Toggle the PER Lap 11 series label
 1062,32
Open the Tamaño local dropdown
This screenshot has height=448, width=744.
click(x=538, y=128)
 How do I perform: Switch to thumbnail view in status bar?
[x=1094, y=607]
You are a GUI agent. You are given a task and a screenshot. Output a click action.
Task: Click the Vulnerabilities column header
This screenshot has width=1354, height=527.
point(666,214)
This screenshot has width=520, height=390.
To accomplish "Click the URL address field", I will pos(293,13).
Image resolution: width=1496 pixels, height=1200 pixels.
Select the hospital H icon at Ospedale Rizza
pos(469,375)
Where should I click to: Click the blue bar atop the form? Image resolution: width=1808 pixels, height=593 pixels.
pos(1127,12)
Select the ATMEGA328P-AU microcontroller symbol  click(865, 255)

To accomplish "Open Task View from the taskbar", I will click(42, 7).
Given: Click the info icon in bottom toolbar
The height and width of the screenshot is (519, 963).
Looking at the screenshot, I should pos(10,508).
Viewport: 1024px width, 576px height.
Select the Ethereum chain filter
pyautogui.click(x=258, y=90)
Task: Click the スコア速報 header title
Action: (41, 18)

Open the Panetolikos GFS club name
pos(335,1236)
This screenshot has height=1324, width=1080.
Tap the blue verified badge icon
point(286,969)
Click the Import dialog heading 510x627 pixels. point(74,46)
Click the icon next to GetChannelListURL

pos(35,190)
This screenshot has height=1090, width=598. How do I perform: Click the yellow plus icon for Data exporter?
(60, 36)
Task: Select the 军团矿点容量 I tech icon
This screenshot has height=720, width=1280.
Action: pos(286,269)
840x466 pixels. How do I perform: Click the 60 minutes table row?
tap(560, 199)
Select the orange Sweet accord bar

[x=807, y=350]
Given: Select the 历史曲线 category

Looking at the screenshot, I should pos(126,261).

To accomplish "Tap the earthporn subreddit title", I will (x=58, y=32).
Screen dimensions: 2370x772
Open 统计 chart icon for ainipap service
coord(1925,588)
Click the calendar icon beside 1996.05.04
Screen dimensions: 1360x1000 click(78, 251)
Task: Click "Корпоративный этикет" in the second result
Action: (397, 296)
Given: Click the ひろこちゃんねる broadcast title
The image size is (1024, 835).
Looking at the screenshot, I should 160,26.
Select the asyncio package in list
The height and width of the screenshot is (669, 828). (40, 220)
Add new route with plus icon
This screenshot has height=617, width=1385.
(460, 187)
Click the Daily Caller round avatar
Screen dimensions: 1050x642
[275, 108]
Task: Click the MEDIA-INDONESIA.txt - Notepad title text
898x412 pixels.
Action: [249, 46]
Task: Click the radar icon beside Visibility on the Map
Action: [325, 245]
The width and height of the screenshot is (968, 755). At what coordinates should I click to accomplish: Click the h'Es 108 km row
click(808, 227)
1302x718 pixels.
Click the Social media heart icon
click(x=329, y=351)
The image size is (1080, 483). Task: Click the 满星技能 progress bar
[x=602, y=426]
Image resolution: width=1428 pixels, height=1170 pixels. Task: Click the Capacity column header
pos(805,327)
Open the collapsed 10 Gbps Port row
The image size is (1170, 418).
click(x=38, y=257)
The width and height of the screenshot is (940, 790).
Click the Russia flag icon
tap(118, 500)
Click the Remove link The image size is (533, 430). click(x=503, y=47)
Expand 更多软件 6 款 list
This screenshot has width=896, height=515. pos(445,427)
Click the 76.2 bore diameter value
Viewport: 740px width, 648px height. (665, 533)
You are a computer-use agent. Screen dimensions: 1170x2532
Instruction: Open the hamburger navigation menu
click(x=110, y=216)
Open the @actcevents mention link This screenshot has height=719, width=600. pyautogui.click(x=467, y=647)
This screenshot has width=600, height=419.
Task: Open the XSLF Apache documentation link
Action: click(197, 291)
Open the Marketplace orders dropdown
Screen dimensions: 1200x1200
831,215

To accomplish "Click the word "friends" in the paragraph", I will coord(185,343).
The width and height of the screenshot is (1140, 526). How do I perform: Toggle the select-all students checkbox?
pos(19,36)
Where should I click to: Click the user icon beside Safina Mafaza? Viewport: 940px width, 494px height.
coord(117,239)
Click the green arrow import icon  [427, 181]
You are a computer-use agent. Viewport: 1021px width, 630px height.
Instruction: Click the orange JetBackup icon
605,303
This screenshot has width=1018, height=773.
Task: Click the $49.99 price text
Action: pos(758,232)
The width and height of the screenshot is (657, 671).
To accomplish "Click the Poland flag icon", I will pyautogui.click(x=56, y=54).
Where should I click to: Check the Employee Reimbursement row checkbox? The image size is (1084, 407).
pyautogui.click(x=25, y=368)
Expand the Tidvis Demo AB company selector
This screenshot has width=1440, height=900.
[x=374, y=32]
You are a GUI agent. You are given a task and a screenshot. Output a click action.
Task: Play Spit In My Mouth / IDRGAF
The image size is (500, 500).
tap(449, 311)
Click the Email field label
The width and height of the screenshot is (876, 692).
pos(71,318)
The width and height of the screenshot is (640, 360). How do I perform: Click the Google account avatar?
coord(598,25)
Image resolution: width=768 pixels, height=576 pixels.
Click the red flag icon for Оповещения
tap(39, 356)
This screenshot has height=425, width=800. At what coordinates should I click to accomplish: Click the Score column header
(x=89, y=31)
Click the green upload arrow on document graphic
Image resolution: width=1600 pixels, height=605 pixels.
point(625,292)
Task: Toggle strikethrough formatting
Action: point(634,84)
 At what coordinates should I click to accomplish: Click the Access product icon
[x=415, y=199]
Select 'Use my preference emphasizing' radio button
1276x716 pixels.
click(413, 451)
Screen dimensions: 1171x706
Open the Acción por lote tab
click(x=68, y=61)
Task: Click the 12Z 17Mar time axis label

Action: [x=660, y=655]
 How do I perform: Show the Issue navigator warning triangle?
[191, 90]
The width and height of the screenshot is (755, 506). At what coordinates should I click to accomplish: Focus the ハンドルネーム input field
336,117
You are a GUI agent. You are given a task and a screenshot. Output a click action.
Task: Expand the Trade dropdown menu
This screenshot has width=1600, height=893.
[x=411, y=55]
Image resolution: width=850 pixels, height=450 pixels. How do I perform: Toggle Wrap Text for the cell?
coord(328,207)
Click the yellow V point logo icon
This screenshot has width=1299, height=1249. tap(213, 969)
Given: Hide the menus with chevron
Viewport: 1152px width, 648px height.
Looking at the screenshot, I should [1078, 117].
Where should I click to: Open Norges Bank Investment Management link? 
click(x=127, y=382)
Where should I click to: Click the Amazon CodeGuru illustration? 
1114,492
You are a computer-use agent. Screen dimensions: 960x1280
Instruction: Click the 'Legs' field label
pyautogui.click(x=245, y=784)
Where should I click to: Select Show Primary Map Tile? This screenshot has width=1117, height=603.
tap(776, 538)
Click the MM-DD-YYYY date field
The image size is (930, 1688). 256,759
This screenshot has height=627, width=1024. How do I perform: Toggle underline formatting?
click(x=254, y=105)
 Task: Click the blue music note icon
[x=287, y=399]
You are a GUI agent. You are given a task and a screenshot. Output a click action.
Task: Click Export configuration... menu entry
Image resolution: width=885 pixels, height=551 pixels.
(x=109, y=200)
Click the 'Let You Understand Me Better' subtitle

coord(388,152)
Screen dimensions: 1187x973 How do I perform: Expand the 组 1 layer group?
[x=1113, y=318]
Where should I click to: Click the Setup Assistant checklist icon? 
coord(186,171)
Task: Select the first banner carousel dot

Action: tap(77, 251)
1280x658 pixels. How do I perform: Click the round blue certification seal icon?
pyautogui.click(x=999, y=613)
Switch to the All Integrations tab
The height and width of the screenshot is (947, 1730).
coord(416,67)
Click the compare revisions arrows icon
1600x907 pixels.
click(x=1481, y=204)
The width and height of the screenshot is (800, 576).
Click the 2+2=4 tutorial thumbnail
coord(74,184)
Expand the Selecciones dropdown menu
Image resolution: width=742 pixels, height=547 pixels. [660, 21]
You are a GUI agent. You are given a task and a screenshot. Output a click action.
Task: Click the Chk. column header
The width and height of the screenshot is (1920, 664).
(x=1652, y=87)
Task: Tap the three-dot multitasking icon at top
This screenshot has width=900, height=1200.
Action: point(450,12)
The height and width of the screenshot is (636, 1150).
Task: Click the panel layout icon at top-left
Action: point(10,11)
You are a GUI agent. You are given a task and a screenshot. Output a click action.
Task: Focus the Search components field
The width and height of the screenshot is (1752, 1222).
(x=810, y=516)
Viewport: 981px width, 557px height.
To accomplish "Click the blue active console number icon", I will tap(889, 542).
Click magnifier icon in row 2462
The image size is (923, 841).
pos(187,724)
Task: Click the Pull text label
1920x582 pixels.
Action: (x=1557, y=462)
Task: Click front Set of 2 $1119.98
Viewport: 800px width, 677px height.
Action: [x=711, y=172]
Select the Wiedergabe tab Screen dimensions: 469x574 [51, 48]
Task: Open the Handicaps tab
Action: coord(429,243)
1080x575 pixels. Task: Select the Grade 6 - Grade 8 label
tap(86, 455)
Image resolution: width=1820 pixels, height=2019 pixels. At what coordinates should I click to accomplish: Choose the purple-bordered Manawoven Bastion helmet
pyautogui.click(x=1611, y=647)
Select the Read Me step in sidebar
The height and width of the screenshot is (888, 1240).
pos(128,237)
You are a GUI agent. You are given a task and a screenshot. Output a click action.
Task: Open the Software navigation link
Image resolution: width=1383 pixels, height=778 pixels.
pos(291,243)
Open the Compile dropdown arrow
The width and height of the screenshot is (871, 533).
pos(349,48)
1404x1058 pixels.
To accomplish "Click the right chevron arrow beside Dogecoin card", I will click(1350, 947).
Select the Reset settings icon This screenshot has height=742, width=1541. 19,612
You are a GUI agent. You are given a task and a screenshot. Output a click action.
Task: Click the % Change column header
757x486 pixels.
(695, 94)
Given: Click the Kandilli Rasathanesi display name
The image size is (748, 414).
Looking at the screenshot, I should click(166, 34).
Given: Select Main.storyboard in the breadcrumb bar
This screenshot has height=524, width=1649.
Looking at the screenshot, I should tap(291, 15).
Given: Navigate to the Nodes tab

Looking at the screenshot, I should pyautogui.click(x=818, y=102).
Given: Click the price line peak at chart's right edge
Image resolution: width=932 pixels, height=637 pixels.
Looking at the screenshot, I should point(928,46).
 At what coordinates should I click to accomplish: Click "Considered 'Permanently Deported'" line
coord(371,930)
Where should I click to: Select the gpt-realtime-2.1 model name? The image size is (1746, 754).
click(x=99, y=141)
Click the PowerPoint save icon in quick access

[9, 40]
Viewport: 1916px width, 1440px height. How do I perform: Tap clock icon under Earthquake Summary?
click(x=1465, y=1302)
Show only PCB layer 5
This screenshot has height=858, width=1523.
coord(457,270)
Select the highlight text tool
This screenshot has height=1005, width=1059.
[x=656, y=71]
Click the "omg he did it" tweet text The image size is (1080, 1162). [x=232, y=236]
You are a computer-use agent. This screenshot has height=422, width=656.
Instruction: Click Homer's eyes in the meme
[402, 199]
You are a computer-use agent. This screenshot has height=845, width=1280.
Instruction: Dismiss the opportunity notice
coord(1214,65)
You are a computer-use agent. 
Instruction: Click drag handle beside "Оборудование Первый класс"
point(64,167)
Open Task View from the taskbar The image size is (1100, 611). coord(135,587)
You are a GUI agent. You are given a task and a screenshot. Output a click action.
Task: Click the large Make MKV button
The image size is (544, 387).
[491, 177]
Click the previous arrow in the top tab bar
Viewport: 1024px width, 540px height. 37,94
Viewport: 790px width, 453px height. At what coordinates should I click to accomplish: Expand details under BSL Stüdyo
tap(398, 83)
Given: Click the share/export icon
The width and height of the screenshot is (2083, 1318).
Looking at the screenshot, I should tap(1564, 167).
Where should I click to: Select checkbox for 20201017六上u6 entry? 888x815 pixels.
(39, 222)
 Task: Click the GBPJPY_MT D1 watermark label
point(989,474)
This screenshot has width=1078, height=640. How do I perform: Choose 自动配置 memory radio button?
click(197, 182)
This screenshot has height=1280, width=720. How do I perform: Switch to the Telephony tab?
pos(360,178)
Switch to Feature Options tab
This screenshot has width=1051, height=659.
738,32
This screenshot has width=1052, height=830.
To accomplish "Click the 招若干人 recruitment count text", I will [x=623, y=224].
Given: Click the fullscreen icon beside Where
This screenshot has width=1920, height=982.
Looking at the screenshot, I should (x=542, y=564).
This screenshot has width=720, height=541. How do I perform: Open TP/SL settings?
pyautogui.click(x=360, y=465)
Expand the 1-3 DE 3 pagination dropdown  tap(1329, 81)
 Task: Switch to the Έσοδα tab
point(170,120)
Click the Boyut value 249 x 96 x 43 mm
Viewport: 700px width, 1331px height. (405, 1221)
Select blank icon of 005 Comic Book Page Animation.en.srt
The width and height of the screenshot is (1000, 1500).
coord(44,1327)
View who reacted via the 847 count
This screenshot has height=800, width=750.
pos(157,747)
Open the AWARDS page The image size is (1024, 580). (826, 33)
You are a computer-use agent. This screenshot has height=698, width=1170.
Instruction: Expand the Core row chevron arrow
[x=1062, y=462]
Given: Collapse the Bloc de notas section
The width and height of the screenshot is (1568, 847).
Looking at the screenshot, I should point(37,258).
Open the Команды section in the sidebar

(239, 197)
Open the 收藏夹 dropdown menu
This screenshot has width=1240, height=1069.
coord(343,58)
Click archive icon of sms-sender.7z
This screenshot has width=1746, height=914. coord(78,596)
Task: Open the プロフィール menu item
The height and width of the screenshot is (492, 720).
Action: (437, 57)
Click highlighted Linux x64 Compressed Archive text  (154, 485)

════

What the task asks:
Every line that contains the string "green" should be returned from the data.

Solution to the problem:
Click the green arrow import icon  [427, 181]
Click the green upload arrow on document graphic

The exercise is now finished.